What to produce: What you return must match the records exactly, except that the pictures are gone.

*** Study material ***

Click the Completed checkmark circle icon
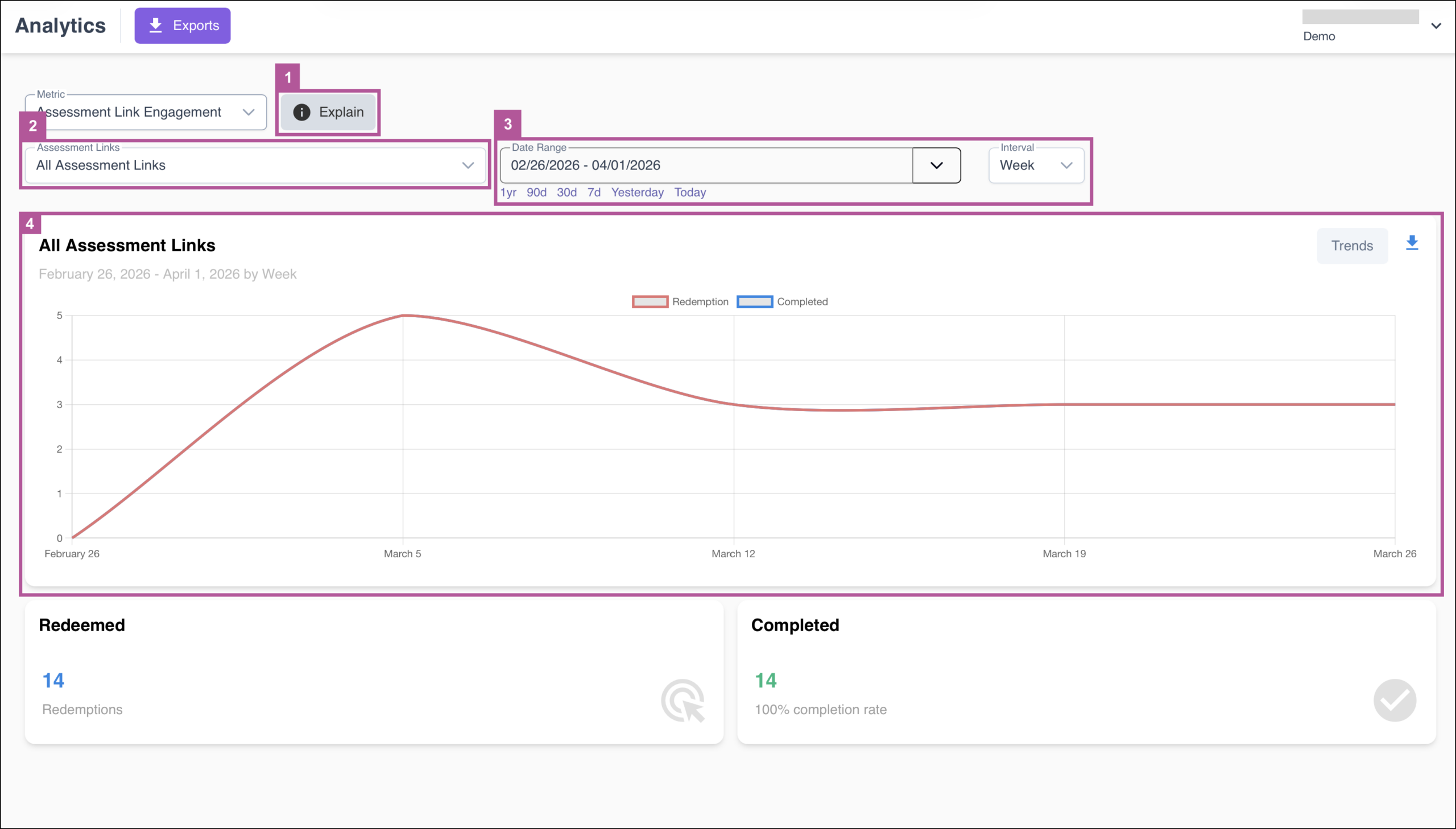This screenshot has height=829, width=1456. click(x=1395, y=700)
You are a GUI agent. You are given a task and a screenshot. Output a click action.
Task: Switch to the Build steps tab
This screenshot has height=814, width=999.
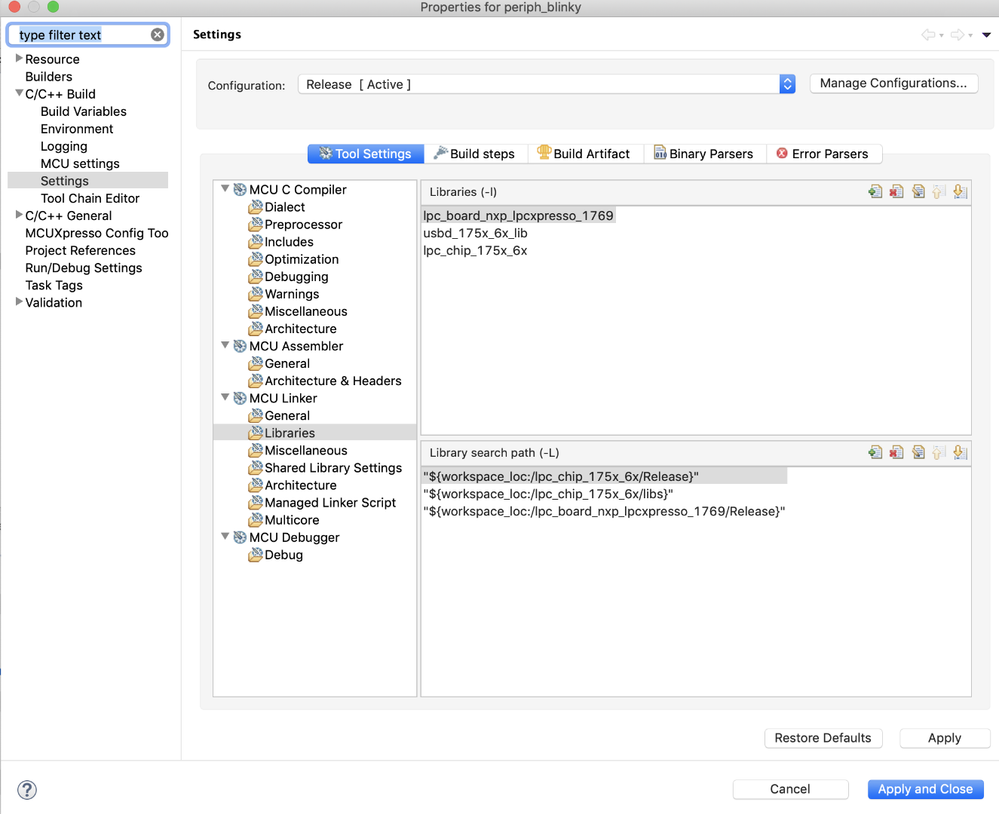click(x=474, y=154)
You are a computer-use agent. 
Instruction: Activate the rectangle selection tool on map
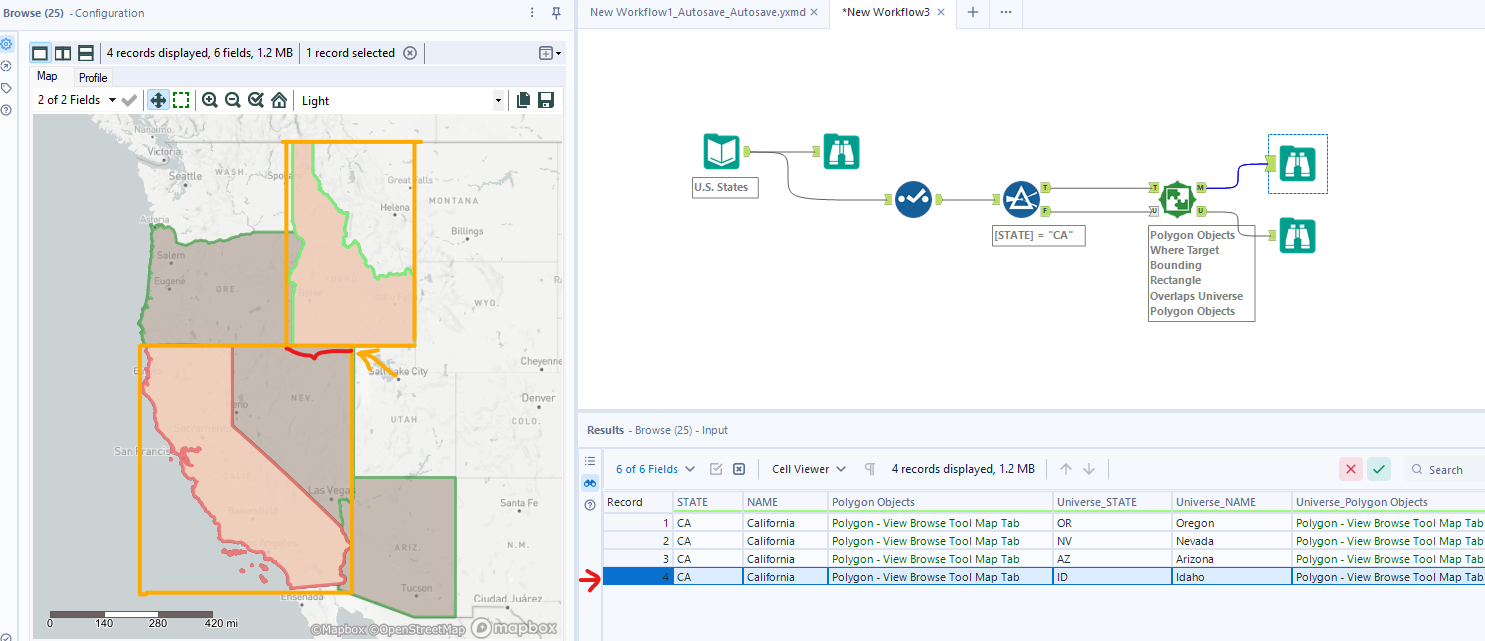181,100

*** End of Study material ***

Output of the task:
Click the Completed checkmark circle icon
This screenshot has height=829, width=1456. click(x=1395, y=700)
You are a GUI agent. You are given a task and a screenshot. Output a click action.
Task: Switch to the Build steps tab
This screenshot has height=814, width=999.
click(x=474, y=154)
You are a computer-use agent. 
Instruction: Activate the rectangle selection tool on map
181,100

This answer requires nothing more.